Redistribution of membrane-associated proteins is frequently achieved through dynamin-dependent endocytosis. To test whether entrapment of Rac1 in the detergent-resistant membrane of Coro1C-depleted cells was a consequence of defective dynamin-dependent endocytosis, we tested whether dynamin-2 knockdown affected the segregation of Rac1. As in control cells, Rac1 remained in the soluble fraction in dynamin-2 knockdown cells and was unaffected by engagement of syndecan-4 (Fig. 2A). Furthermore, knockdown of Coro1C still shifted Rac1 from the soluble fraction to the detergent-resistant pellet in dynamin-2-depleted cells (Fig. 2, B and C), demonstrating that the effect of Coro1C is dynamin-independent. However, Coro1C/dynamin-2 double knockdown did prevent the redistribution of Rac1 to the soluble fraction upon syndecan-4 engagement (Fig. 2, C and D), demonstrating that the alternative pathway involves dynamin-dependent endocytosis.

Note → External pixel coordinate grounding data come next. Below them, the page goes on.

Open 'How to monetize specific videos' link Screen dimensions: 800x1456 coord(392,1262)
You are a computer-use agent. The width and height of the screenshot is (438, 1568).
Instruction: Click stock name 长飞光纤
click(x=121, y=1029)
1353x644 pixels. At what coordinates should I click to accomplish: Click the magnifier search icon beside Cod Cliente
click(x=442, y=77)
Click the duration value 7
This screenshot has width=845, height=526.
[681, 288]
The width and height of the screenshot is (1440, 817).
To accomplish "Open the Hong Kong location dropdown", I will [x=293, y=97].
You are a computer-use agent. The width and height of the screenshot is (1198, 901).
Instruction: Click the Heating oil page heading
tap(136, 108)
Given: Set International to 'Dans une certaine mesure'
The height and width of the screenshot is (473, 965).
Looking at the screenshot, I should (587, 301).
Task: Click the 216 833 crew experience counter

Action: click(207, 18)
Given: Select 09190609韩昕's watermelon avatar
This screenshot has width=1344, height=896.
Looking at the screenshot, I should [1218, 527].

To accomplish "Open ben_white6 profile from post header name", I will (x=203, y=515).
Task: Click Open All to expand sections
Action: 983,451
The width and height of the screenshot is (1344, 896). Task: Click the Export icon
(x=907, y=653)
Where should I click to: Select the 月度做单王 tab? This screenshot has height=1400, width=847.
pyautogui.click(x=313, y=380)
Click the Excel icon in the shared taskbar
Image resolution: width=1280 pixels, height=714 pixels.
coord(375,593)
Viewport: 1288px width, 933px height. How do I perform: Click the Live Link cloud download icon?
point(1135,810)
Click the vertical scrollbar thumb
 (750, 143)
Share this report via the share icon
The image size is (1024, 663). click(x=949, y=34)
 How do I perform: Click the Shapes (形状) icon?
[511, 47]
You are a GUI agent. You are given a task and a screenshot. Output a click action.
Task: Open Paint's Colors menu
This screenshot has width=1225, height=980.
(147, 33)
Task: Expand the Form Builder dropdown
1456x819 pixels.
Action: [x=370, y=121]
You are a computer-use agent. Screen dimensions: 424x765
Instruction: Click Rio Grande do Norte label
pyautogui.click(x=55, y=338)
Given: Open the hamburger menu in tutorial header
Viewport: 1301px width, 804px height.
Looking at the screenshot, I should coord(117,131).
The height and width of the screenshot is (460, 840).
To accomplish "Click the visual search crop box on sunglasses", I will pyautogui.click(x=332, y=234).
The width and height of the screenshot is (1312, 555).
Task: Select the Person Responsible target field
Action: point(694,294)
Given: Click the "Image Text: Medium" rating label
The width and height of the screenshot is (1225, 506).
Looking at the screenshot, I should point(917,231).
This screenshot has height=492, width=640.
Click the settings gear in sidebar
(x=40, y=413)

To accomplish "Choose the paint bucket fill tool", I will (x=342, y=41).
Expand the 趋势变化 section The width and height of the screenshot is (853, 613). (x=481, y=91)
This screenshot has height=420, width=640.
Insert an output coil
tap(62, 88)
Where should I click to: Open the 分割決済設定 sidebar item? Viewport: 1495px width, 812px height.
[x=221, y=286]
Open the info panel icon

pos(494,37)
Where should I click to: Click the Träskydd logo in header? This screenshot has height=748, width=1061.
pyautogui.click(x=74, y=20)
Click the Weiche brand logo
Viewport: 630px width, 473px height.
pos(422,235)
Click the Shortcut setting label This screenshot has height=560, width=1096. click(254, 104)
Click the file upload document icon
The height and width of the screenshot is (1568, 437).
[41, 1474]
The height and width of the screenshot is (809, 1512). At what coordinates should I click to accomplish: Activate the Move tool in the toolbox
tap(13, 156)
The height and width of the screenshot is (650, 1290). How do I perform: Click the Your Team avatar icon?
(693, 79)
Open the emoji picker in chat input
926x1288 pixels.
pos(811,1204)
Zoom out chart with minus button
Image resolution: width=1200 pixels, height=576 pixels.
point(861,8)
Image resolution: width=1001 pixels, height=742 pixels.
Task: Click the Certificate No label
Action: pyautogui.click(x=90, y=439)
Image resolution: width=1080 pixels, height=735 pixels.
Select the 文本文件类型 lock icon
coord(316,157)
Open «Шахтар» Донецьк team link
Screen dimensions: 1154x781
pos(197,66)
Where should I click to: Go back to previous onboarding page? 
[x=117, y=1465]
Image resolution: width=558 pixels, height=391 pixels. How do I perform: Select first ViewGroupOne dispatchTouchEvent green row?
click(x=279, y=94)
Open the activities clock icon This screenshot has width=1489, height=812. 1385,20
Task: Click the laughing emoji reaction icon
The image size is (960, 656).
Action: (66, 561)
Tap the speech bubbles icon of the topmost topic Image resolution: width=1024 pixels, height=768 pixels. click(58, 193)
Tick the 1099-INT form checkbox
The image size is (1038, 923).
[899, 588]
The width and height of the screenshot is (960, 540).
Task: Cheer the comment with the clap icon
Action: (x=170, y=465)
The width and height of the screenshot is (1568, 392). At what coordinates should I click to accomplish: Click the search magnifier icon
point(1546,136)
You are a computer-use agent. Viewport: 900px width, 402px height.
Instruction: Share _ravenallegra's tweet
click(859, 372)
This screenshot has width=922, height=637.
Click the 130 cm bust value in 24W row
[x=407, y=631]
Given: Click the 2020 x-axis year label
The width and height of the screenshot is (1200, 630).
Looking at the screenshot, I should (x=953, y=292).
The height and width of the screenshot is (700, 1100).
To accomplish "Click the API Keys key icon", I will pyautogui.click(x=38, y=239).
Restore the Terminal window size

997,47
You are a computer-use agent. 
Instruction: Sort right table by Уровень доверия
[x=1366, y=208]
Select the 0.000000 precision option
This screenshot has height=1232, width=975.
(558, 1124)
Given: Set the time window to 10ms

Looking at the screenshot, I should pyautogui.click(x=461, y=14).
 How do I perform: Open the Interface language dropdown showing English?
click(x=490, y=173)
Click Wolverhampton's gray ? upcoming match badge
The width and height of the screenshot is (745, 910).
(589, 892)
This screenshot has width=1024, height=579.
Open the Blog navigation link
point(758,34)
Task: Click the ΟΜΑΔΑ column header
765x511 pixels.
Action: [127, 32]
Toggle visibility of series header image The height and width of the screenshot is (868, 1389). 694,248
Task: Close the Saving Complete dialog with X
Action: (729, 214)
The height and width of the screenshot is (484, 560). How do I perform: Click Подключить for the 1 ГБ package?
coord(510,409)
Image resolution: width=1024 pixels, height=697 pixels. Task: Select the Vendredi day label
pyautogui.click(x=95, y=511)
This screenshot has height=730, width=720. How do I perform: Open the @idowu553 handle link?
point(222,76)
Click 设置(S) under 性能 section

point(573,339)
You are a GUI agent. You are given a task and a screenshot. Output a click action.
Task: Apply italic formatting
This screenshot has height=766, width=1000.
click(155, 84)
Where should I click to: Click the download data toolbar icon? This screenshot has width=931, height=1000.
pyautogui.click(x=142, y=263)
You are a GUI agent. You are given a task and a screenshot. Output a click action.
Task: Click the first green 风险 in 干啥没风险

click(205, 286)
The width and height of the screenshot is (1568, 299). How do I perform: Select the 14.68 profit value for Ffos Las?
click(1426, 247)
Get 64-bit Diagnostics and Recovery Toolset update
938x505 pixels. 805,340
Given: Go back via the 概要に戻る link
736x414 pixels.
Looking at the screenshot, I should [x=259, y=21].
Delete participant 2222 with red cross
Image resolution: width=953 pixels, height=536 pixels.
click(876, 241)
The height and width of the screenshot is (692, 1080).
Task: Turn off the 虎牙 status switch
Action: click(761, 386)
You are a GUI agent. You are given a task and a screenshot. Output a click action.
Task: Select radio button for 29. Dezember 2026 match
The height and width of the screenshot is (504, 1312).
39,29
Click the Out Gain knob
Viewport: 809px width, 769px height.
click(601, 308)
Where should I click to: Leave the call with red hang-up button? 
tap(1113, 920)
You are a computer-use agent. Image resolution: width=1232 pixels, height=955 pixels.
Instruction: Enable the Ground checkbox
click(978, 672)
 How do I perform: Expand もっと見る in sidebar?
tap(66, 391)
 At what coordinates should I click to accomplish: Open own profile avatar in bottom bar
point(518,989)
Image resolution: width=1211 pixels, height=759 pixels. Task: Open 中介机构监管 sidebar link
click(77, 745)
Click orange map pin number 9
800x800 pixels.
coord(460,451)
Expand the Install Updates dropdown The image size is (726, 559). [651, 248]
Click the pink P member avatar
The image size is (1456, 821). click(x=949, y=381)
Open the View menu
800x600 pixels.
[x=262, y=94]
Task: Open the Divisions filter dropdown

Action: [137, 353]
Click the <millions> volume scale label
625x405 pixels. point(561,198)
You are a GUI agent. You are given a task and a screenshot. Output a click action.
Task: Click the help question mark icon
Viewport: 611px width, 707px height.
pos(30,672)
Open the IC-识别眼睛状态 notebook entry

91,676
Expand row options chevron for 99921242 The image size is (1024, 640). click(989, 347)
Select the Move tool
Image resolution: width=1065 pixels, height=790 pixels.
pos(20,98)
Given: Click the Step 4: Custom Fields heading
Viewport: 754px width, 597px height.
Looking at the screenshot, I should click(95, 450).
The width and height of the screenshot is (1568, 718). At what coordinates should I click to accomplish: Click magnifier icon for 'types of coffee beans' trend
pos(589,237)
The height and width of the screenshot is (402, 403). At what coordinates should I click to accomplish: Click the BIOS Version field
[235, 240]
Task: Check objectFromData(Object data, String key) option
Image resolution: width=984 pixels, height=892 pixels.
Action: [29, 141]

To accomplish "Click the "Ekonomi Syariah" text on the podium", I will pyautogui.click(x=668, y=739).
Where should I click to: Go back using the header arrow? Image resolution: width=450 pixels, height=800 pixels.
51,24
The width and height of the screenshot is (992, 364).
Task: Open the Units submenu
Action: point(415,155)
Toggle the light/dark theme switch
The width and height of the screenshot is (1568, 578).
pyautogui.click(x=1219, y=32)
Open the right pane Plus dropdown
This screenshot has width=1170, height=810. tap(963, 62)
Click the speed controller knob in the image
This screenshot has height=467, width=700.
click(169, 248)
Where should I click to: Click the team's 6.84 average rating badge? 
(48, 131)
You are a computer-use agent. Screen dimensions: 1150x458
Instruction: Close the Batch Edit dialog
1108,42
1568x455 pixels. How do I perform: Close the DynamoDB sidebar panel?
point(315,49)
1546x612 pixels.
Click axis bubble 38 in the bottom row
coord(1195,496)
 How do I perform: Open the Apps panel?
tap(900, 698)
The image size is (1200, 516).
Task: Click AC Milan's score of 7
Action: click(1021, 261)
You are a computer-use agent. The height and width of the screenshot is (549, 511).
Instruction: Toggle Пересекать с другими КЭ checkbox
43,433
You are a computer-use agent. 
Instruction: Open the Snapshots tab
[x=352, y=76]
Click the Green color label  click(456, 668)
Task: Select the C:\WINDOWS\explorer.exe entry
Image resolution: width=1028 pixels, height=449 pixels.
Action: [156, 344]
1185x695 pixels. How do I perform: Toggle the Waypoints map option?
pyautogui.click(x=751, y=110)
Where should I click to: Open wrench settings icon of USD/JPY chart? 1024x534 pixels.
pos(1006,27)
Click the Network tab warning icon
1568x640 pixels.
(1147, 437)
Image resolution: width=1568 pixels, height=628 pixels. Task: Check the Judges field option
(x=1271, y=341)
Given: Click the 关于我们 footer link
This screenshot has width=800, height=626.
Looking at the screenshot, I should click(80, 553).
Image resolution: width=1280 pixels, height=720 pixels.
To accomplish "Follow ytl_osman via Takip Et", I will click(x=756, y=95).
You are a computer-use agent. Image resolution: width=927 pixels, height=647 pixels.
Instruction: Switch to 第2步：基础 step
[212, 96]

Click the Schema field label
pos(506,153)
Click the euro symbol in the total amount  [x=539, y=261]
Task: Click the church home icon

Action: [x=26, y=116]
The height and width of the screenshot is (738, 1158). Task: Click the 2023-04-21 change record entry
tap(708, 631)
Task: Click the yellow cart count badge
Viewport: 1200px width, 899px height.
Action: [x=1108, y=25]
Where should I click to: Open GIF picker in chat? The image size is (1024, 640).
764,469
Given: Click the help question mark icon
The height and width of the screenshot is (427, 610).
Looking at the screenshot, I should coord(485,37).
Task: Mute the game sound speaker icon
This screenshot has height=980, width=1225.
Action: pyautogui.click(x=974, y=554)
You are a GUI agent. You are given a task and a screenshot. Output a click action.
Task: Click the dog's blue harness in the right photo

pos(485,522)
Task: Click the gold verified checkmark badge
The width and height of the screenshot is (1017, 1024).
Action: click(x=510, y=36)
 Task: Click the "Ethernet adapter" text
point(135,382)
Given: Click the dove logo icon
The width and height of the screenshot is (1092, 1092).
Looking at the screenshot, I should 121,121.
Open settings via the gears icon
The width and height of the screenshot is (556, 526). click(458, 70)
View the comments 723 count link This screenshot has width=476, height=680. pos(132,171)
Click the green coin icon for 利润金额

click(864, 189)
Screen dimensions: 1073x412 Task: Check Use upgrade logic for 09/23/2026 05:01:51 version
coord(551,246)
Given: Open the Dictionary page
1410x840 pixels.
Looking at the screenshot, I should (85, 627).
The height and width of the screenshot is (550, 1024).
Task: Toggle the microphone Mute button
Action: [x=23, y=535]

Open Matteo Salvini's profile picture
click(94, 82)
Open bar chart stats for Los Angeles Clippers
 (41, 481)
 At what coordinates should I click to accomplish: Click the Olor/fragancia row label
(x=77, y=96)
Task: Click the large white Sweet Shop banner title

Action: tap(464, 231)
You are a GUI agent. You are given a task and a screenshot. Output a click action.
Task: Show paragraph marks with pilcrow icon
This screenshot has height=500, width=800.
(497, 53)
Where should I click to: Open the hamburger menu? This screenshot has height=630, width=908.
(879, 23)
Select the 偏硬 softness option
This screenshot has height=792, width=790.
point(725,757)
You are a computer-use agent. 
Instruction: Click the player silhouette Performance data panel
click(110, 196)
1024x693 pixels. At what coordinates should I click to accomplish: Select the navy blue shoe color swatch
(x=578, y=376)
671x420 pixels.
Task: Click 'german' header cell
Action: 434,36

FIGURE 2. — **Dynamin dependence of Rac1 trafficking.** Serum-starved fibroblasts spread on 50K and stimulated with H/0 were fractionated into detergent-soluble and -insoluble fractions. A, Rac1 remains in the soluble (*Sol*) fraction when dynamin-2 (*Dnm2*) is knocked down (KD) to 7.4% ± 3.2% of normal. *Ctrl*, control; *Stim*, stimulation. *B–D*, Rac1 is retained in the detergent-resistant fraction (B and C) when Coro1C and dynamin-2 are knocked down to 7.1% ± 5.0% and 6.9% ± 2.8%, respectively, and fail to redistribute in response to fibronectin (C and D). *Error bars* indicate mean ± S.E. *, p < 0.05 (n = 4). *B–D* are from experiments run in parallel.

It has been reported that Rac1 is subject to caveolin-dependent endocytosis (12, 13), and we have reported previously that syndecan-4 engagement triggers caveolin-dependent endocytosis of α₅β₁-integrin (10). To test the dynamics of α₅β₁-integrin redistribution in response to syndecan-4-engagement, the total plasma membrane (including Na⁺ K⁺ ATPase) was separated from the soluble/small vesicle components of the cell (including Rab4 and tubulin) by rupturing the cell by sonication and harvesting large membranes by centrifugation (Fig. 3A). The minima in plasma membrane-associated α₅β₁-integrin at 30 min (Fig. 3B) correlated with the peak in cytosolic Rac1 in Coro1C knockdown cells (Fig. 1C). Integrin redistribution could be blocked by knockout of caveolin-1 (Fig. 3C), causing us to examine the role of caveolin in the movement of Rac1.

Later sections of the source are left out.